I’m loyal in love, not crazy or manipulative. And while not all my
smiles are chaste, I offer them to everyone I see. But the word
‘unique’ has been used to describe me. So has ‘marches to the beat of
her own drum.’
I wanted to be a good girl. As a child, I fantasized becoming Sandy Dumbrowski in Grease.
I preferred goody goody Olivia Newton-John singing “Hopelessly Devoted
to You,” over tart Olivia singing “You’re the One that I Want.” But
then stuff happened. Dramas and intrigue and complications. Boys.
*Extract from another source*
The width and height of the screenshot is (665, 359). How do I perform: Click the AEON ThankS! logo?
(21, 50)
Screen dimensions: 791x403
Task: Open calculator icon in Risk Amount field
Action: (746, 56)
Life has been messy ever since.
Seeing Smiley McHeadband on the train the other day made me wonder
if the problem is I’m just no good. Maybe if I was a good girl, a
nine-to-five job and house with a white picket fence would be all I’d
expect from my time on the planet. Maybe I wouldn’t see photographs of
European capitals or remote corners of Asian countries and feel I’m
missing out on life sitting behind a desk. Maybe I would see writing
and art as a charming way to pass leisure time, but not worth the
heartbreak of devoting oneself to them. Maybe I wouldn’t care so much
about health care bills passing and whether children in third world
villages are getting enough to eat. Maybe a friendly guy with a
well-paid job would be enough to keep me romantically satisfied. Maybe
I wouldn’t need the emergence of Nazi paraphernalia to finally convince
me Jesse James is no longer hot.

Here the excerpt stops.